• [Task requirements]:
1. Answer these questions about the voice care leaflet:
(a) How much water does it give as the recommended daily intake?
(b) For up to how long at a time can regular steam inhalation help?
(c) What does it suggest trying instead of coughing or clearing your throat?
2. Rewrite part of the voice care leaflet with "softly" changed to "quietly". Begin at the words "Speak slowly and" and stop after "to be avoided.".
───── Passage ─────
This leaflet explains some of the ways you could care for your voice.
Shouting or whispering can cause strain. Find an alternative way of attracting attention.
Speak slowly and softly, pausing regularly for breath, and make sure that you have enough breath supply when talking.
Keep your face, neck and shoulders as relaxed as possible to reduce, tension, fatigue and strain.
Rest your voice regularly and avoid speaking for long periods of time.
Competing against background noise when speaking e.g. TV/radio, children shouting, music, noisy machinery etc., can cause strain and is to be avoided.
Coughing and clearing your throat means that you are bringing the vocal cords together very forcibly and this should be avoided. Instead try swallowing hard, sipping water or sucking a boiled sweet or a honey and lemon glycerine pastille.
Rest your voice as much as possible if you develop a cold, sore throat or laryngitis to allow any swelling of your vocal cords to go down. This will prevent long-term strain.
Avoid singing when you have a voice problem to prevent further strain.
Dehydration is a major contributing factor to voice problems, but it is also one of the easiest to put right.
Drink the recommended daily intake of water (2 litres).
Regular steam inhalation of up to 10 minutes at a time can help, if you do not have any other medical problems.
Keep rooms well ventilated, especially at night.
Avoid hot, dry and smoky atmospheres.
Reduce caffeine intake (tea, coffee, cola drinks etc).
───── Extracted information ─────
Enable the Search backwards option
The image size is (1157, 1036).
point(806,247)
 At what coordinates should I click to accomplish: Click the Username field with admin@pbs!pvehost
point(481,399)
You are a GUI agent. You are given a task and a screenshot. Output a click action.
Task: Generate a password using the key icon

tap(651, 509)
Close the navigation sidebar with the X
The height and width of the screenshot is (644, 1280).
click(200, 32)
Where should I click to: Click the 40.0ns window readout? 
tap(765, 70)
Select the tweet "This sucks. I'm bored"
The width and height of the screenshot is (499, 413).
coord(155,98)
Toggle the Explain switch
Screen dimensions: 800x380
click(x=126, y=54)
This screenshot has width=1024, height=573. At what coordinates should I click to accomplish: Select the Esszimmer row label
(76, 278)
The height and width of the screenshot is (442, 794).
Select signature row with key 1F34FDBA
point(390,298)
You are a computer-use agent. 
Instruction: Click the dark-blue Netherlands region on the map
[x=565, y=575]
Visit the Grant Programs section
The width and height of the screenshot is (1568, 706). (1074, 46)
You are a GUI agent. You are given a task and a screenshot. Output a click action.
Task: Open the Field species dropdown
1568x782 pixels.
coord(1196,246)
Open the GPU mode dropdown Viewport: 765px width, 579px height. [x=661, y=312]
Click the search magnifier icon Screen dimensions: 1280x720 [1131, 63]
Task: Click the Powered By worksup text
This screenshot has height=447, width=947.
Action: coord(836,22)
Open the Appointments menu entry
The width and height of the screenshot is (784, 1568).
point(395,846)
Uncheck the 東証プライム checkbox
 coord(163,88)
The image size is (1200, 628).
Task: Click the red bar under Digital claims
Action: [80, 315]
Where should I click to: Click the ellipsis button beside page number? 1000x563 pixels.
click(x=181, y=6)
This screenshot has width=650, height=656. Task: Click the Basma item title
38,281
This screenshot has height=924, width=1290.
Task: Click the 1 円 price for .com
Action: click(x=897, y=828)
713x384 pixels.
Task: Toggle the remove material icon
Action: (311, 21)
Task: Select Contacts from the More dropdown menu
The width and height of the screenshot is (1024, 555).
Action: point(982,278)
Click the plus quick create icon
─────
• [Results in order]:
1.
(a) 2 litres.
(b) Up to 10 minutes.
(c) Swallowing hard, sipping water, or sucking a boiled sweet or a honey and lemon glycerine pastille.

2.
Speak slowly and quietly, pausing regularly for breath, and make sure that you have enough breath supply when talking.
Keep your face, neck and shoulders as relaxed as possible to reduce, tension, fatigue and strain.
Rest your voice regularly and avoid speaking for long periods of time.
Competing against background noise when speaking e.g. TV/radio, children shouting, music, noisy machinery etc., can cause strain and is to be avoided.